Exercise: No line before the one holding "Task: Click the 5%" is wanted; restate word for word that line and all lines after it to the end of the entries, excluding pictures.
Dataset excerpts section start
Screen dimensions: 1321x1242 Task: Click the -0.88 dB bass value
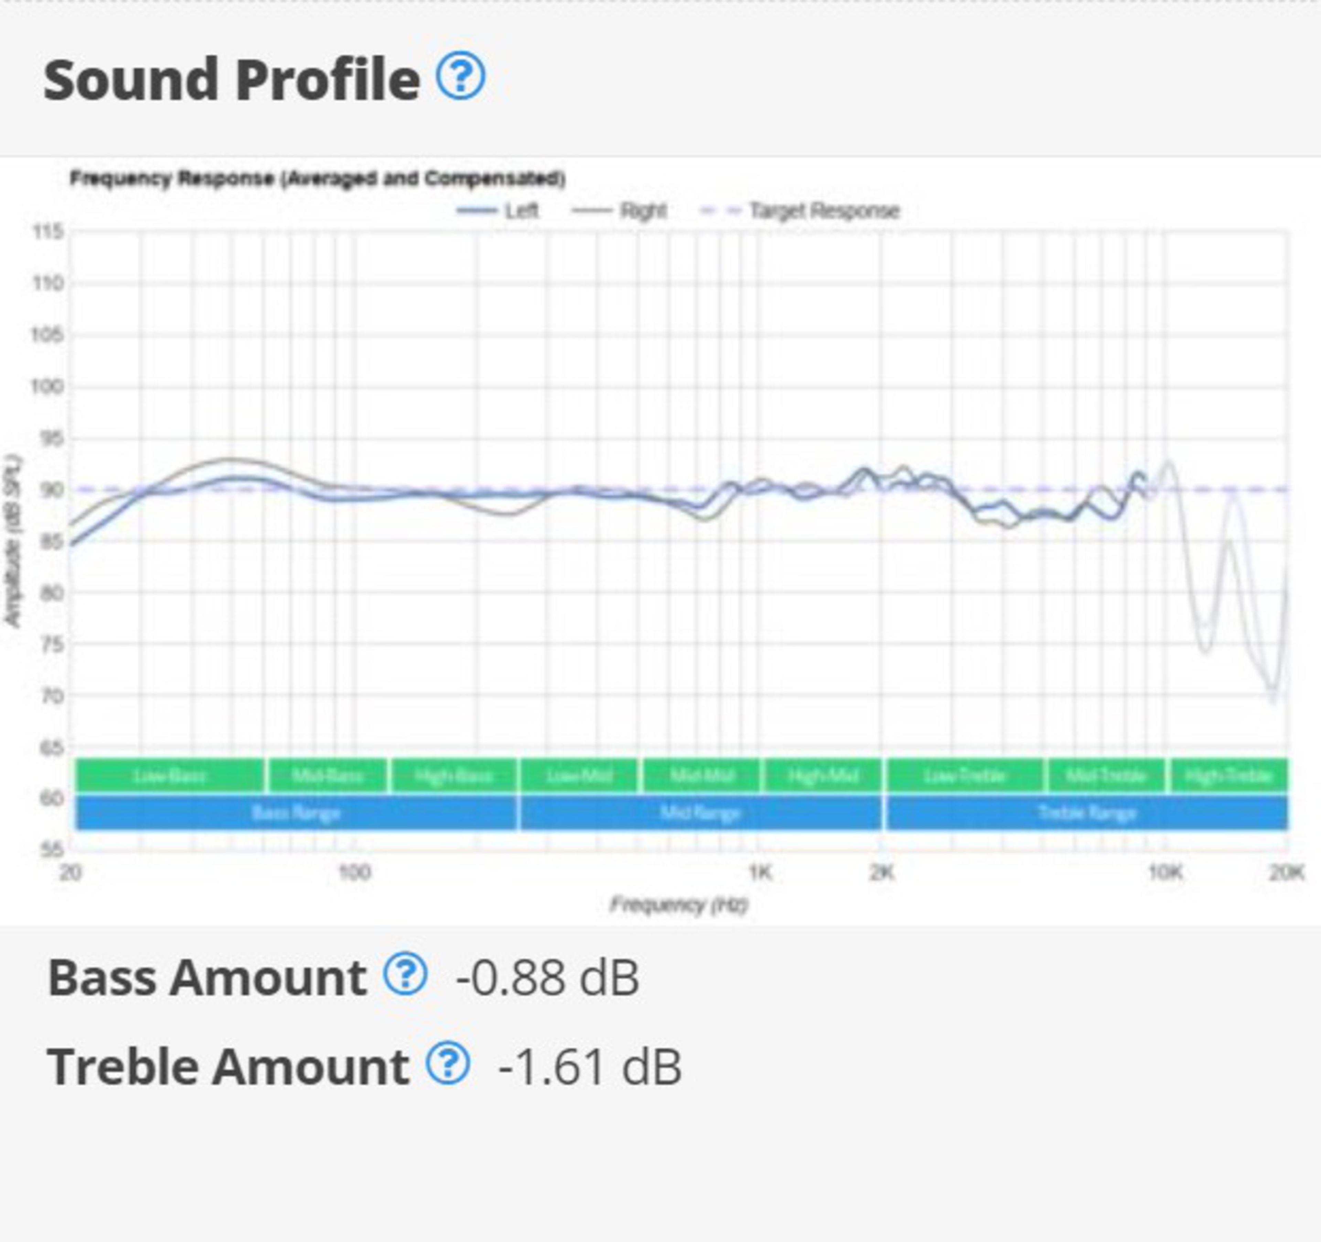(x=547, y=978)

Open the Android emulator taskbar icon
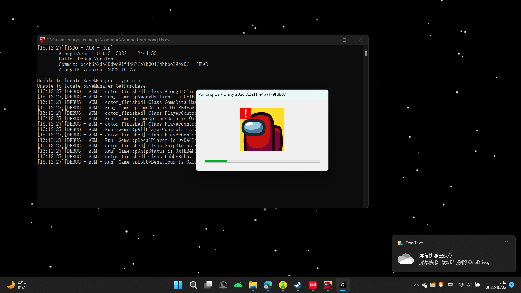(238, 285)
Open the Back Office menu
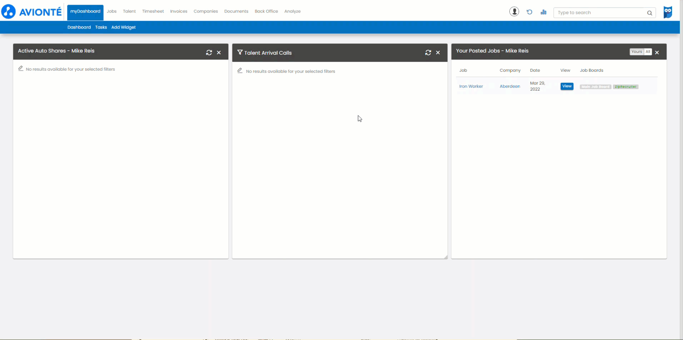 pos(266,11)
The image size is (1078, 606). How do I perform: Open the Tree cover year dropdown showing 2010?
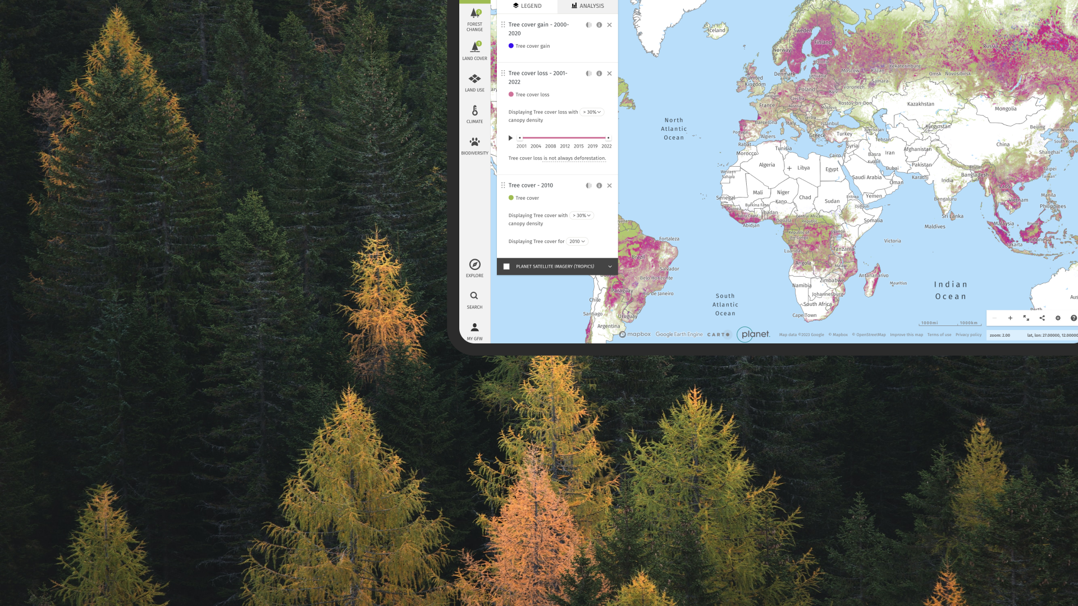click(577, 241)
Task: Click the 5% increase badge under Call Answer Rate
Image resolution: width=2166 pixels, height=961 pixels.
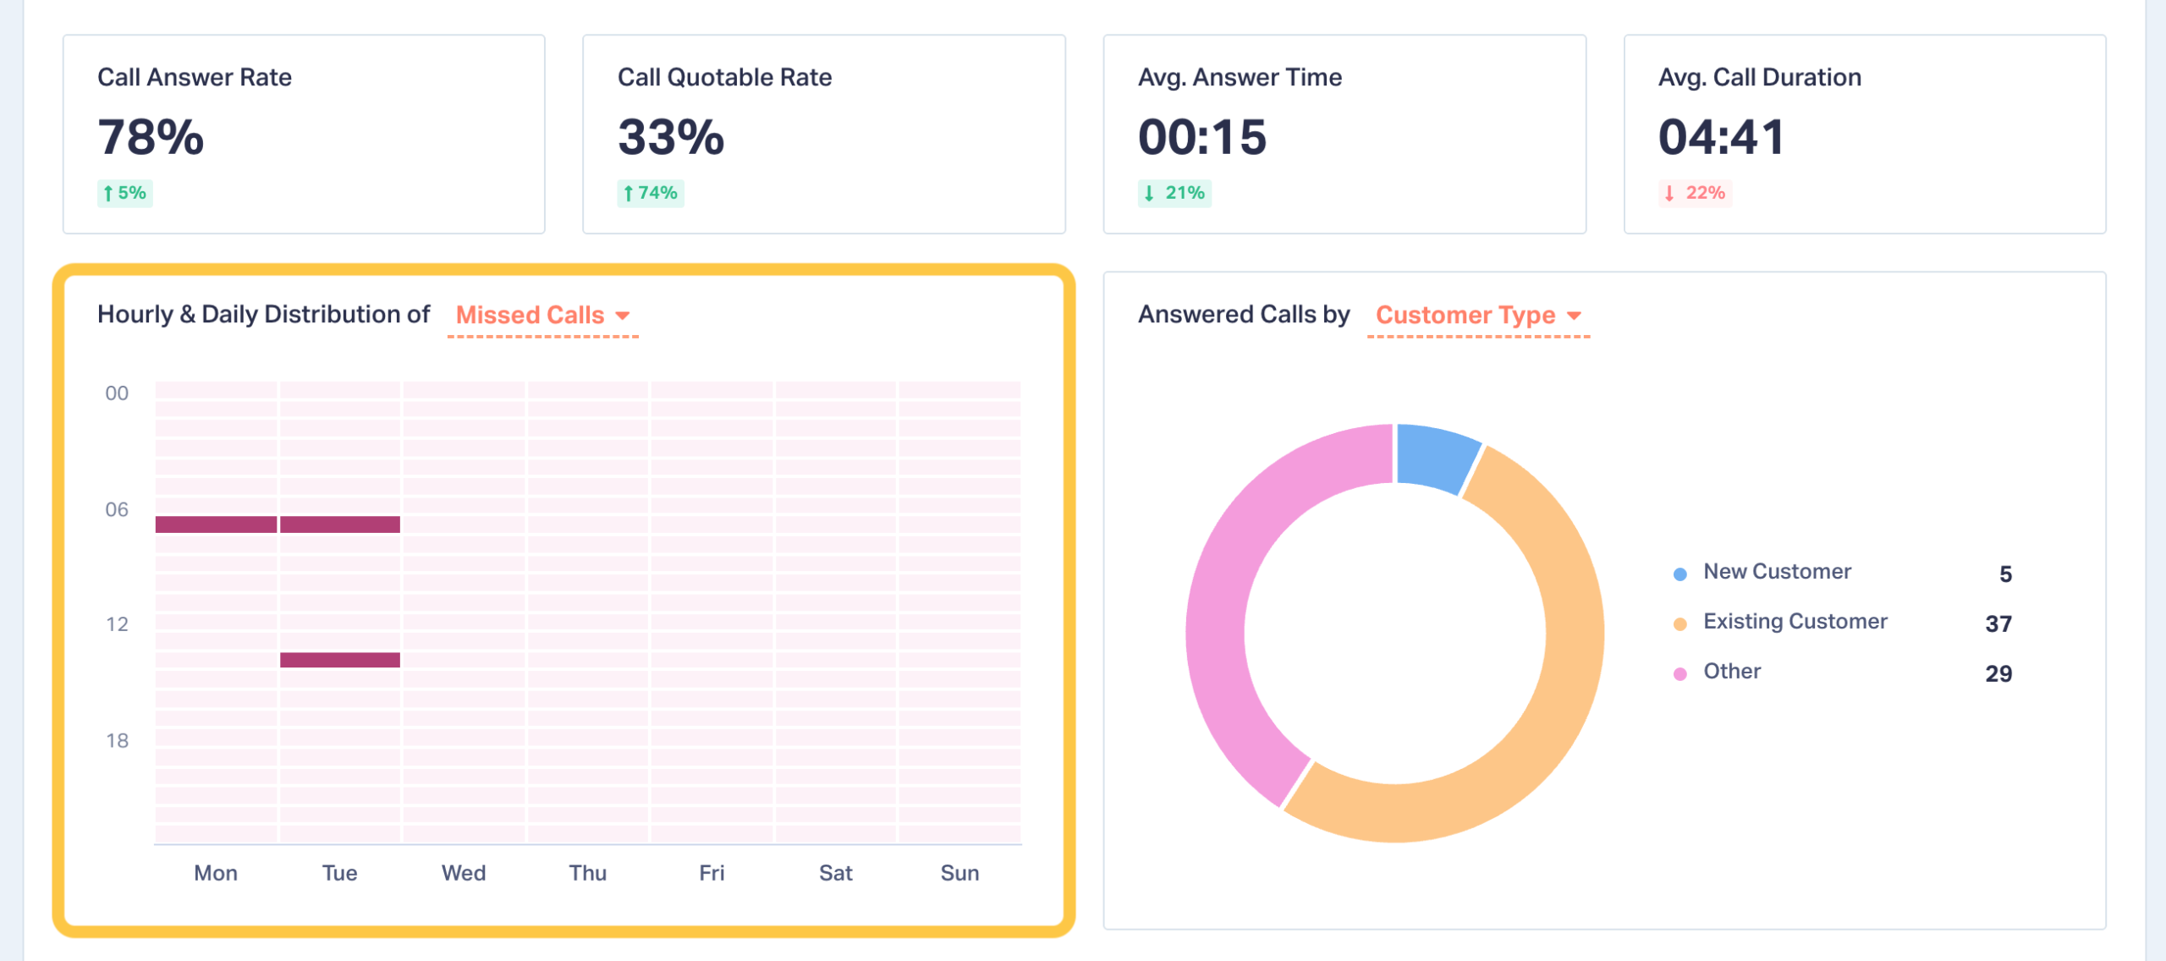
Dataset excerpts section end
Result for this exercise:
Task: Click the 5% increase badge under Call Answer Rate
Image resolution: width=2166 pixels, height=961 pixels.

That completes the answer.